Attention web designers –
Sure. Helvetica is a fine typeface.
Just stop using it in your CSS stylesheets. Or at least stop specifying it first. Second. Or third.
There are more readable, more appropriate, and more distinctive, available for your website.
If you must specify it, how about putting it on the other side of ‘
Yes, the same goes for you – Arial, Georgia, Verdana, and Times New Roman.
7 thoughts on “Ban Helvetica”
Even Verdana? I find it very readable, where Arial and Helvetica have very odd letterspacing. What do you recommend for sans serifs?
Tom – excellent question.
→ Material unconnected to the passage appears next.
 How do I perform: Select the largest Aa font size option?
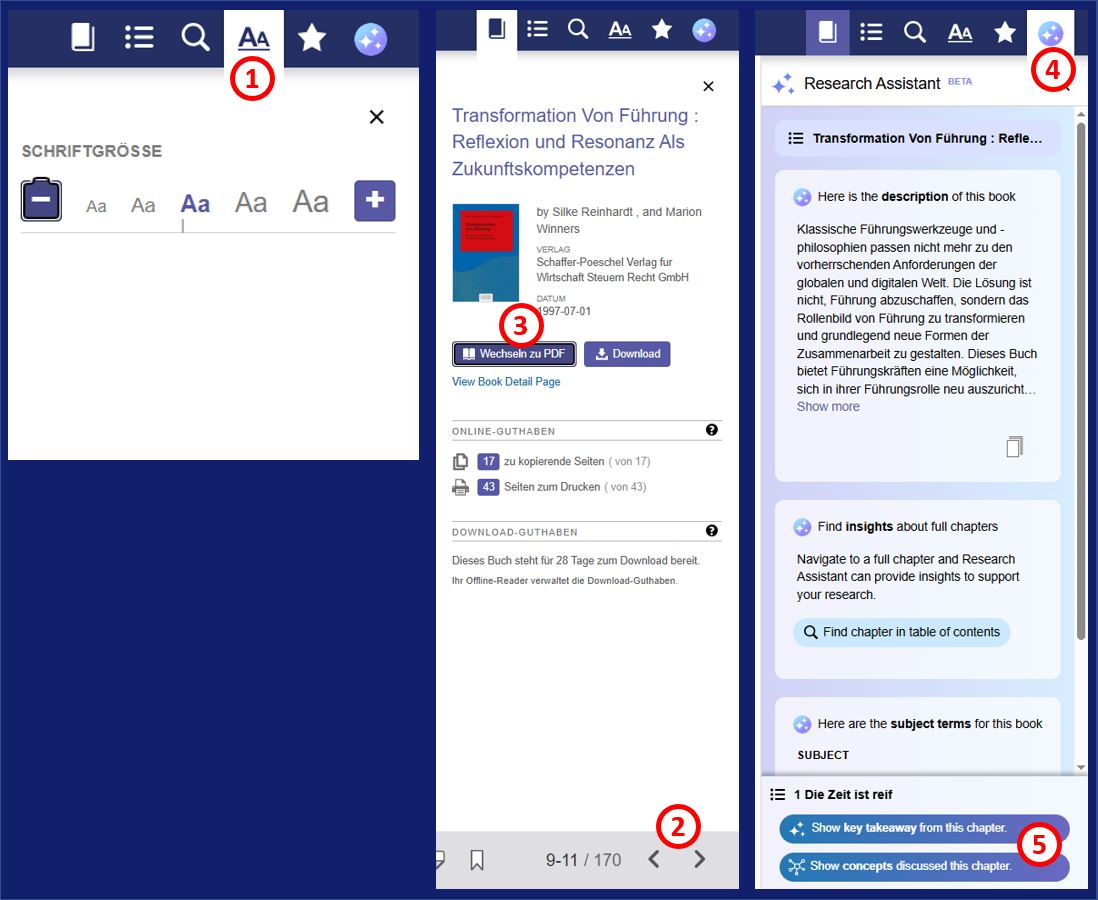click(310, 203)
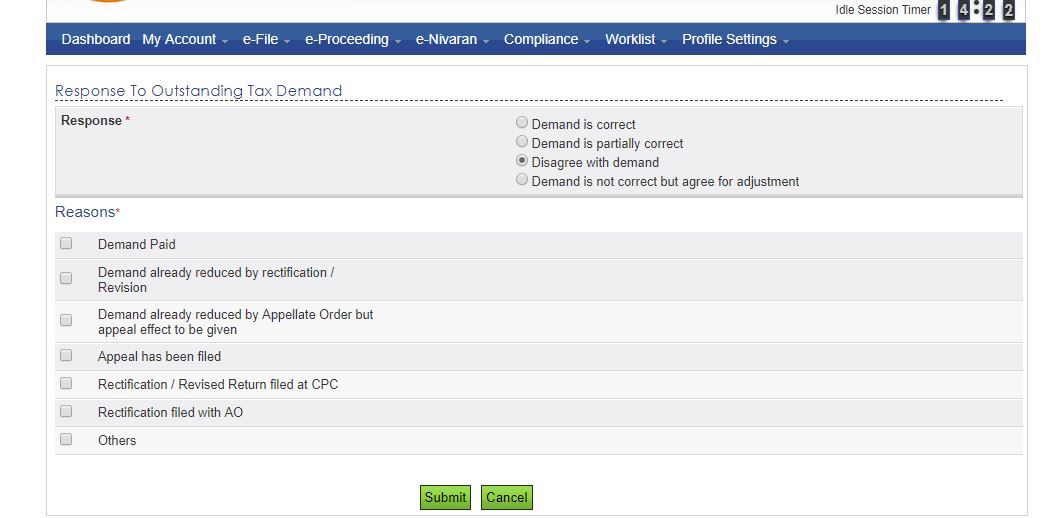Open the Dashboard menu item
This screenshot has height=518, width=1048.
tap(96, 39)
Sometimes Verdana is appropriate, sometimes Eurostile is appropriate, sometimes Gills Sans. All depends on the project. I think we’re well past screen-based publications being visually distinct from other ‘traditional’ publications.
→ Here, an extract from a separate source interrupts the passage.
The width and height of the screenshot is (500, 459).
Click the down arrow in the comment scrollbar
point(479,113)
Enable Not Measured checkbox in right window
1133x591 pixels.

Just read-up on Kernest and realized that my original question sounds silly given what that app brings to the table. I was talking more about being limited to system fonts as device text, but looks like that may soon be a thing of the past…
Naturally I choose fonts to suit my application 😉
You must be joking. Just look how ugly looks your special typeface: http://www.shrani.si/f/1a/jd/3hEB8Dkf/untitled-1.png.
Not only on Windows, but on Mac too. M+ 1p Regular might be good for print, but it is nightmare for screen. f, t, G, S, C … are the worst.
And I just noticed glyph for ellipsis is wrong!
Miha, just like in print, the onus is on the designer to make appropriate font choices, even with expanded options.
microsoft’s Segoe UI is a great alternative for Helvetica on PCs; it comes installed with Vista, 7, even some XP users will have it.